■ **Exercise task 1**: In the excerpt about Utah's real estate market, at what level has the median sale price in Salt Lake County held steady over the past two years?

■ **Selected excerpt**:
________

But the big keys to recovery will be jobs and housing. So while the recession may be stabilizing, it is far from over. That mixed bag is mirrored in Utah's real estate market. Consider these two statistics from Salt Lake County: overall home sales are down, but the median sale price has leveled off.
Sales of homes and condos in Salt Lake County fell sharply from above 1100 in February of 2007 to about half that in February of this year.
But home sales in February rose 32 percent over January, and the median sale price has essentially held steady over the past two years at about $225,000.
The federal government is offering an $8,000 tax credit to first-time buyers, or those who haven't owned a home in three years.
The state is offering $6,000 to buyers of new homes, and mortgage interest rates are now below 5 percent.
The head of the Salt Lake Board of Realtors says those factors make him optimistic. Ryan Kirkham, President of the Salt Lake Board of Realtors, said, "If you're going to buy, you really should be looking now, and I really believe that. It's a tremendous opportunity for buyers out there."
He added, "All of the sudden, I think people are realizing there's light at the end of the tunnel; this isn't a forever problem. And I think there's optimism there. In fact, I know there's optimism there."

________

■ **Exercise task 2**: Put the lines of the records into a numbered list, leaving out blank lines, starting at the line that contains "You are a GUI" and ending at the line that contains "Viewport: 840px width, 859px".

■ **Task inputs**:

________

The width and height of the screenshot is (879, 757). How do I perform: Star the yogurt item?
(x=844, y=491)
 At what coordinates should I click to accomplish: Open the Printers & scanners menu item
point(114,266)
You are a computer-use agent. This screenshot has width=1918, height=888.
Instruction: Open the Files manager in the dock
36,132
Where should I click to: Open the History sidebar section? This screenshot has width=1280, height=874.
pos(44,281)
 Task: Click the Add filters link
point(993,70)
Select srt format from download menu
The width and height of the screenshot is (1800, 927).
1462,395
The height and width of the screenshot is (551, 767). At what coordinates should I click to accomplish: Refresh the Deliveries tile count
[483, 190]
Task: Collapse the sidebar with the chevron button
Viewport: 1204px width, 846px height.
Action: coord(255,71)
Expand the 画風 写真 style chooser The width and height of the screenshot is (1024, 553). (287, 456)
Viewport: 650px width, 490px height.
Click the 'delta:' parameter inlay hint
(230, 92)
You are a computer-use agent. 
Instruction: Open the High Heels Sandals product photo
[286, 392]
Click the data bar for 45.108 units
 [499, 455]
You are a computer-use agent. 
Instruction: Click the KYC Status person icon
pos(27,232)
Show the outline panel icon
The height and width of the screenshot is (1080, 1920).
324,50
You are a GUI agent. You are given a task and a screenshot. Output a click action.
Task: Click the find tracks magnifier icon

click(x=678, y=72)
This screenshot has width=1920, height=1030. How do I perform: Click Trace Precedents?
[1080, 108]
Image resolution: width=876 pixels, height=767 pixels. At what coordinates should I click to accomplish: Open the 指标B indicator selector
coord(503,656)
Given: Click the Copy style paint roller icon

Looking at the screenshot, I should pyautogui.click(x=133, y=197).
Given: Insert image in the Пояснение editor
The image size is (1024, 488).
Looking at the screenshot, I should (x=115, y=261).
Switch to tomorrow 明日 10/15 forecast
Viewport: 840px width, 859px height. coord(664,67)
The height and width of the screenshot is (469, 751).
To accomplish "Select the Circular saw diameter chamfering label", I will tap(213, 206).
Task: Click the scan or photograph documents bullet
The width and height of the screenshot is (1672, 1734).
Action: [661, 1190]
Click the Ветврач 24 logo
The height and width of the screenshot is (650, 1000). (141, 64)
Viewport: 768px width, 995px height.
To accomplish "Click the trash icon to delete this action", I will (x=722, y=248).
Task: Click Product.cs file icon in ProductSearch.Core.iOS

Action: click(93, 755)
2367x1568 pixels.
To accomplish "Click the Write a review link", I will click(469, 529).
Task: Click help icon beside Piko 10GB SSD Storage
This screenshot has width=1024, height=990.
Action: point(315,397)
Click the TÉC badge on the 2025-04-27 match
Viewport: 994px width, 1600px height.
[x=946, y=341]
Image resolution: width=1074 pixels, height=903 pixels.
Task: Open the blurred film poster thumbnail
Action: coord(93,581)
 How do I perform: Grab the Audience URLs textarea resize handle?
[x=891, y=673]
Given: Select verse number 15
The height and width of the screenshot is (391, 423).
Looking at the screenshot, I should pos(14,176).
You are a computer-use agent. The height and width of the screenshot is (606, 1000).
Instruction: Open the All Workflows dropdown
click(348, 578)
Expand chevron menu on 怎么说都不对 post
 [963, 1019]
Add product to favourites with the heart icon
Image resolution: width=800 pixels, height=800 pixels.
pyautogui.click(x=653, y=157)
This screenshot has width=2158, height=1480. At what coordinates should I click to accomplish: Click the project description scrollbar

________

■ **Exercise result 1**: About $225,000.

■ **Exercise result 2**:
1. You are a GUI agent. You are given a task and a screenshot. Output a click action.
2. Task: Click the find tracks magnifier icon
3. click(x=678, y=72)
4. This screenshot has width=1920, height=1030. How do I perform: Click Trace Precedents?
5. [1080, 108]
6. Image resolution: width=876 pixels, height=767 pixels. At what coordinates should I click to accomplish: Open the 指标B indicator selector
7. coord(503,656)
8. Given: Click the Copy style paint roller icon
9. Looking at the screenshot, I should pyautogui.click(x=133, y=197).
10. Given: Insert image in the Пояснение editor
11. The image size is (1024, 488).
12. Looking at the screenshot, I should (x=115, y=261).
13. Switch to tomorrow 明日 10/15 forecast
14. Viewport: 840px width, 859px height. coord(664,67)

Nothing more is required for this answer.